Then you can't take that processor above. It is a socket AM2 and they are not pin compatible. You will need something like this:
http://www.ebuyer.com/UK/product/112960

Also, for RAM you will need DDR RAM like this:
http://www.ebuyer.com/UK/product/85958


----------



## TYRANICK (Jan 24, 2007)

Oh right, so i will need those as they are compatible with my current mobo. Hmm ok.

So upgrading the mother board to am2 would not allow my current memory to work with it?

And since i'm going with AMD i've decided, i guess i need a good am2 motherboard, memory, and proccessor.

But do u reckon those 2 u suggested would do well with UT3?


----------



## TheMatt (May 9, 2006)

Yes. The 8800GTS will make the biggest difference so if you can save enough money to go with it by keeping your current board then I would do so.


----------



## TYRANICK (Jan 24, 2007)

Ok thanks alot, yeah getting another mobo and diff ram would be a pain right now. just to check since u havent answered yet, my current RAM, will it work together with the upgrade 939 dual core and that 2gig corsair so i can have 3 gig over all?
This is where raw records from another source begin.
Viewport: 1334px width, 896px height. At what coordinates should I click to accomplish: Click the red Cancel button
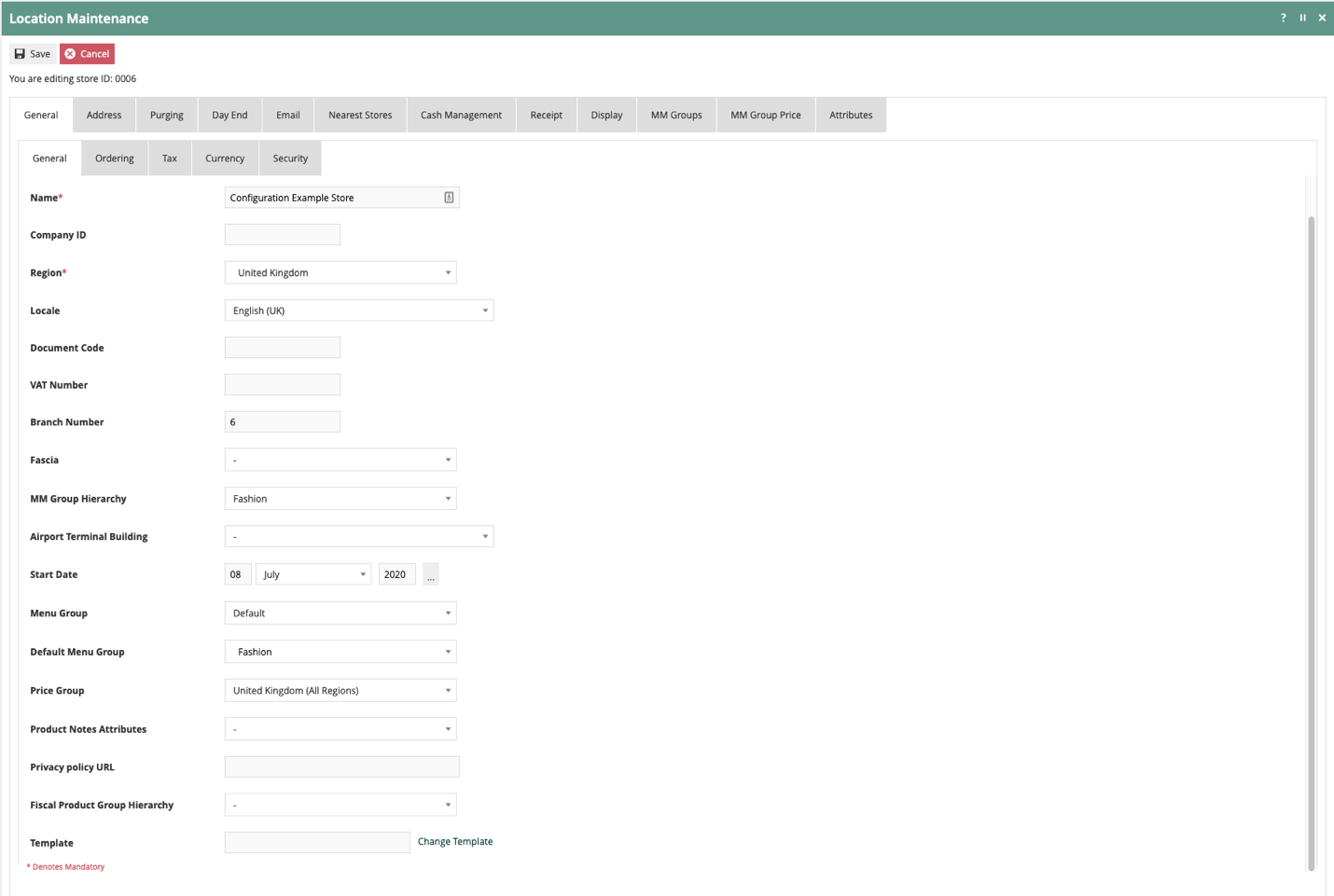point(87,54)
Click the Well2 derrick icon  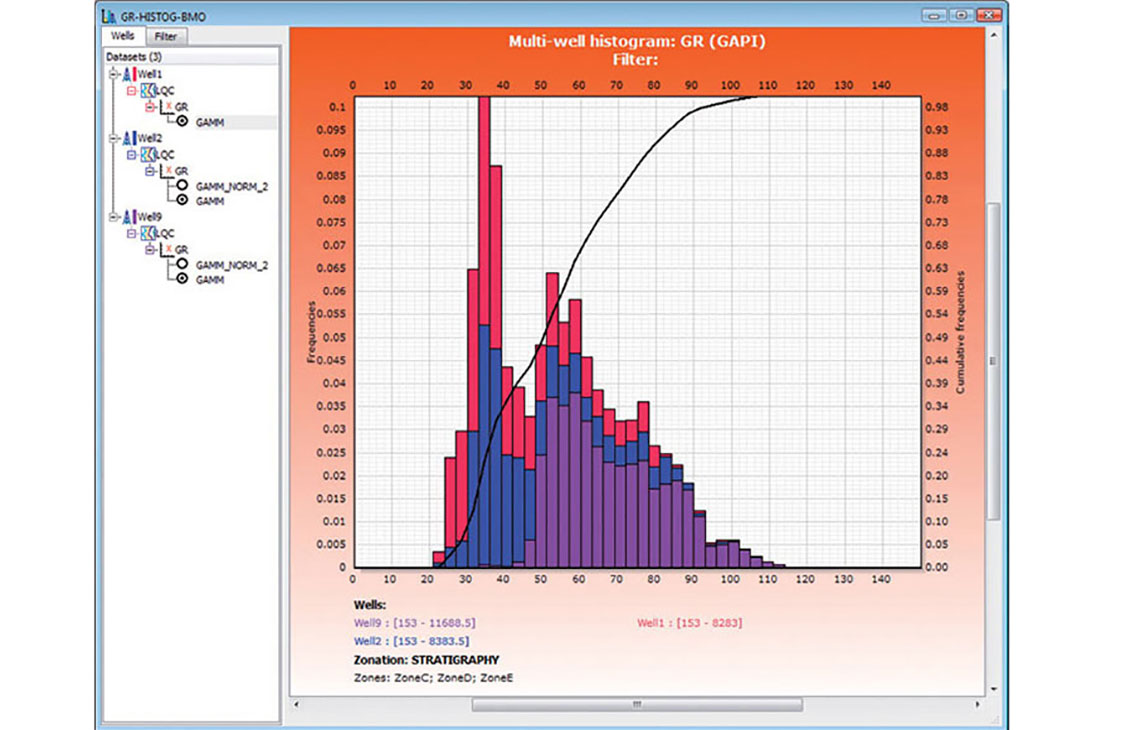tap(128, 138)
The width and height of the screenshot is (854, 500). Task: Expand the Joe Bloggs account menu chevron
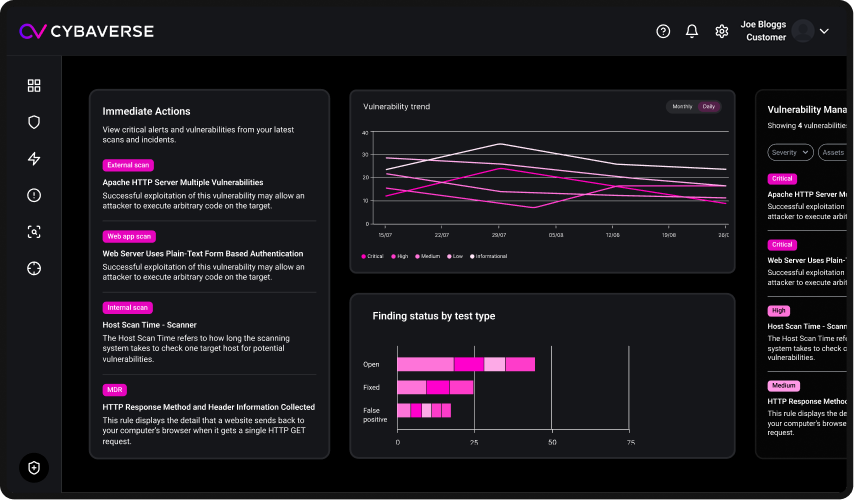[x=824, y=31]
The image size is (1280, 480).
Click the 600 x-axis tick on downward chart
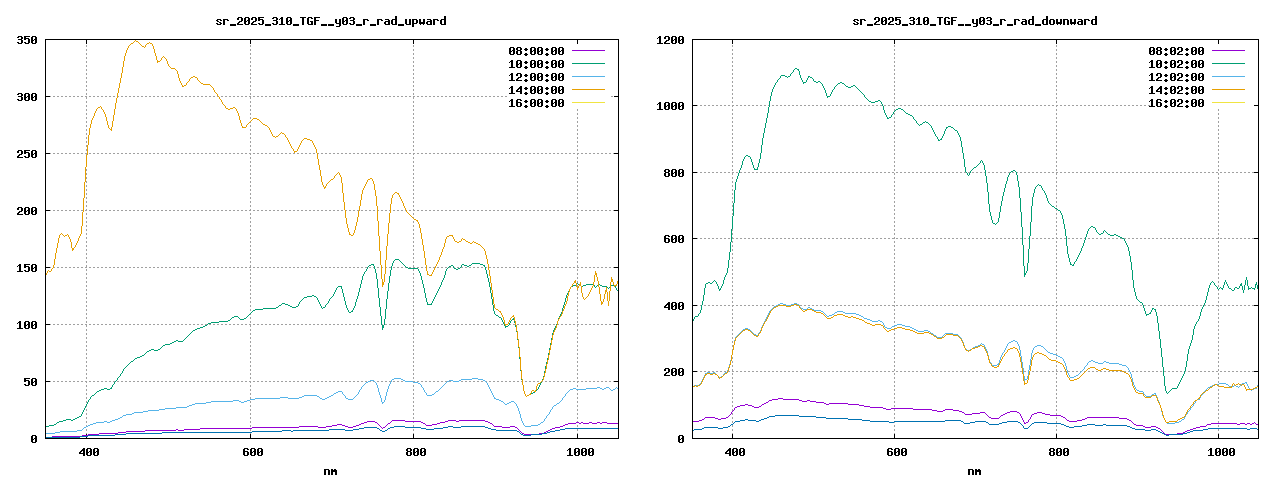[895, 453]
Many thanks to you all, it's certainly cleared alot up


----------



## TheMatt (May 9, 2006)

Yes, that will work. Just one thing to note, check the BIOS when you put in the new RAM that dual channel is still enabled. If it isn't and the old RAM is conflicting with dual channel operation, then I would remove the old RAM and only use the new RAM. Dual channel is more important than having 3 GB instead of 2 GB.


----------



## TYRANICK (Jan 24, 2007)

Will do, thanks alot


----------



## TheMatt (May 9, 2006)

You're welcome. :smile:


----------



## mattlock (Dec 28, 2005)

If you must use Ebuyer then you only have 2 options for upgrading to a Dual Core CPU.
The X2 3800+ or the X2 4200+. They both have 2 x 512MB L2 cache. The 3800 has a 10x multiplier and runs @ 2.0ghz. The 4200 has an 11x multiplier and runs @ 2.2ghz. They are the same CPU with the multiplier being the only difference. If you are into OCing you should be able get 2.4ghz or better out either processor. OCing the 4200 would put less stress on your system, because with the higher multiplier.
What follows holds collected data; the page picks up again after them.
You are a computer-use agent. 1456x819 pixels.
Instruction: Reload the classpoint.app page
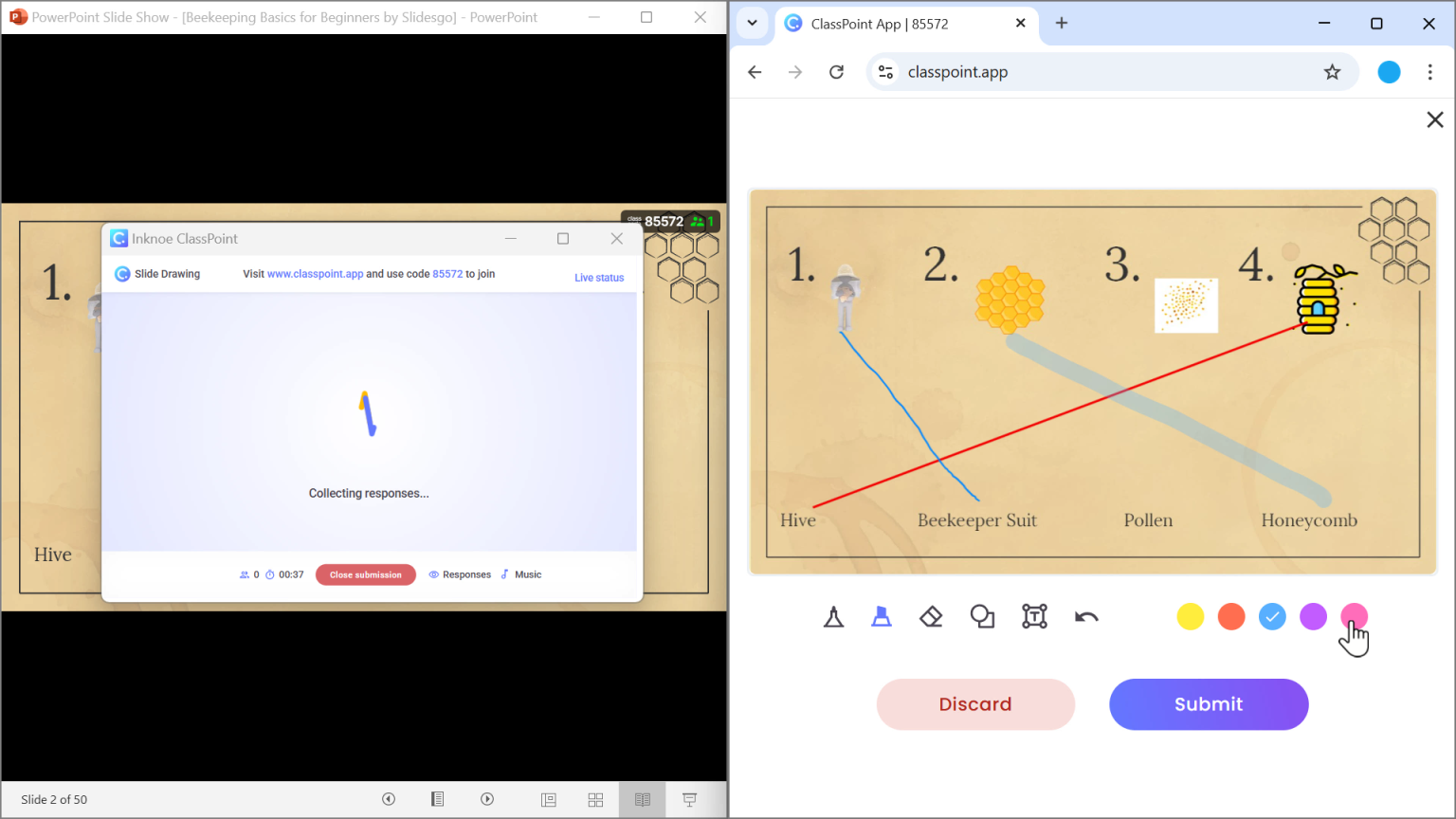tap(836, 72)
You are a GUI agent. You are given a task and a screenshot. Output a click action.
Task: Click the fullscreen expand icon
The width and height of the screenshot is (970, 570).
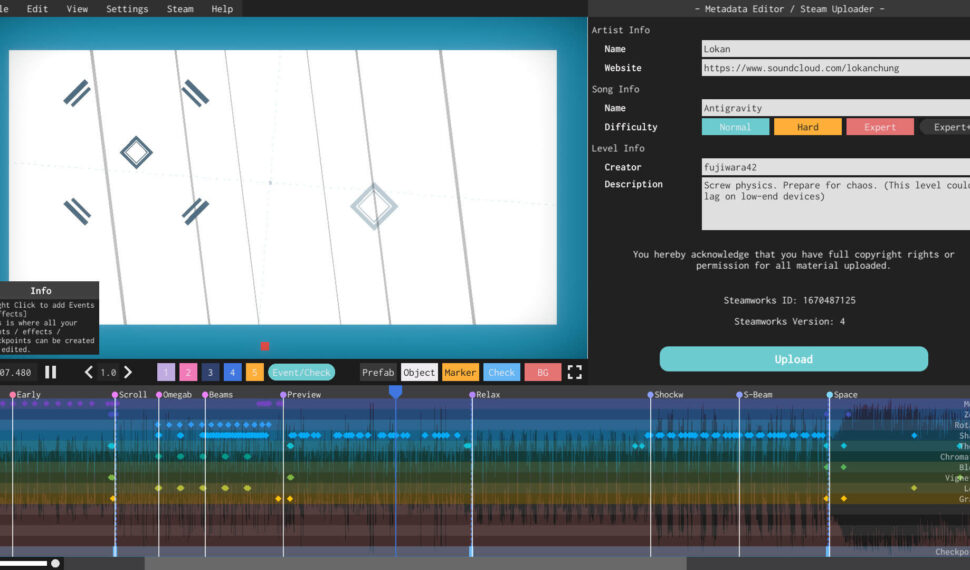click(574, 372)
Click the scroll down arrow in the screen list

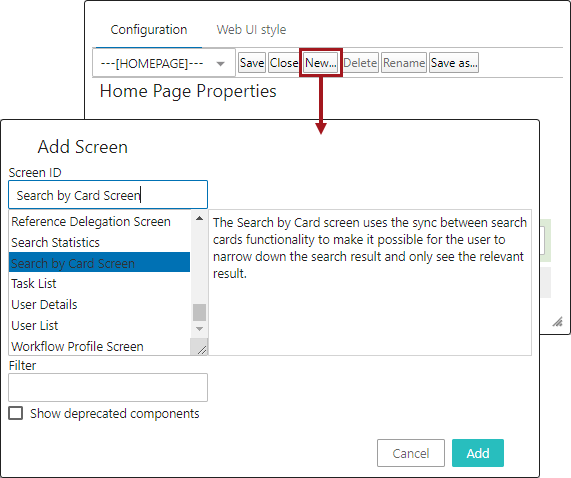199,329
CPU...Multiplier...FSB....Clock Speed
4200+ 11 x 220 = 2420mhz
11 x 240 = 2640mhz

3800+ 10 x 220 = 2200mhz
10 x 240 = 2400mhz

http://www.ebuyer.com/product/112959/product_info/rb/0

http://www.ebuyer.com/UK/product/112960

If you can find them in the UK at a reasonable price the Opteron 170 is a better OCing chip and has a 2 x 1mb L2 cache. It runs @ 2.0 ghz with a 10x multiplier.

Just food for thought.


----------



## TYRANICK (Jan 24, 2007)

Thanks for that, yeah i'll be OCing it.

Just a final thought. Do any of you know how much I could stabley OC my current processor, and where can a find my temperatures for my processor, is it by pressing f8 on boot up? or w.e.


----------



## TYRANICK (Jan 24, 2007)

Dam i wish i cud edit my messages....

One another thing, 64 bit vista or 32 bit? I here more bugs are in 64bit and not many games use it etc...


----------



## mattlock (Dec 28, 2005)

You can only edit a post for up to 30mins. After that you have to post a new message.
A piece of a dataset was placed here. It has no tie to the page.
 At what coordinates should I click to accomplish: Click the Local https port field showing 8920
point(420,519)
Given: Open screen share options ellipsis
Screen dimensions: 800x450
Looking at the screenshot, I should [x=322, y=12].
As for OCing your current CPU, it's not an exact science so I can't for sure. It depends on the CPU, motherboard, RAM, & PSU. The Newcastle core didn't OC well at all, while the Venice and Manchester cores faired much better. With either the Vinnny or Manchester 2.7 on stable on air is possible (but not guaranteed).

As for the temps, you would access thoise by hitting "Del" on post to enter the BIOS. Then look for PC Health or Hardware Monitoring or something like that. From Windows you can use software to monitor the temps and voltages. Speedfan, Sensorview, Everest, PC Wizard are a few. Asus also has one called Asus Probe.

The Max temp for your CPU also depends on the core, but basically it's 65-70c before shutdown. You don't really want to break 50c under max load. That been said, my FX60 hovers around 55c with both cores under max. With no OC.

Let me know what CPU version you have.

32 bit is the way to go for gaming. IMHO XP is still the OS for gaming also, but Vista should be getting better.:4-dontkno I had it installed and went back to XP due to gaming issues. Obviously if you want DX10 you have to go with Vista.

If you have any other questions, or need OCing instructions feel free to ask.


----------



## TheMatt (May 9, 2006)

Good point. The 10x multiplier is always nice for overclocking, but you might not get an overall higher speed with the 3800+. Its up to you. If you do have the money, go for the Opteron.


----------



## TYRANICK (Jan 24, 2007)

i found this opteron:

http://www.ebuyer.com/customer/prod...hvd19wcm9kdWN0X292ZXJ2aWV3&product_uid=110297

Seems pretty good, 939 as well  2.6 L2 2x 1mb cache too .

Region specific processors are different? Lol ok...

I live in merseyside NW, england if that helps...

Ok im getting a tool to have a look at what my current temps are, am i supposed to have some kind of OC'ing software that comes with my processor? or would i need to download a program...?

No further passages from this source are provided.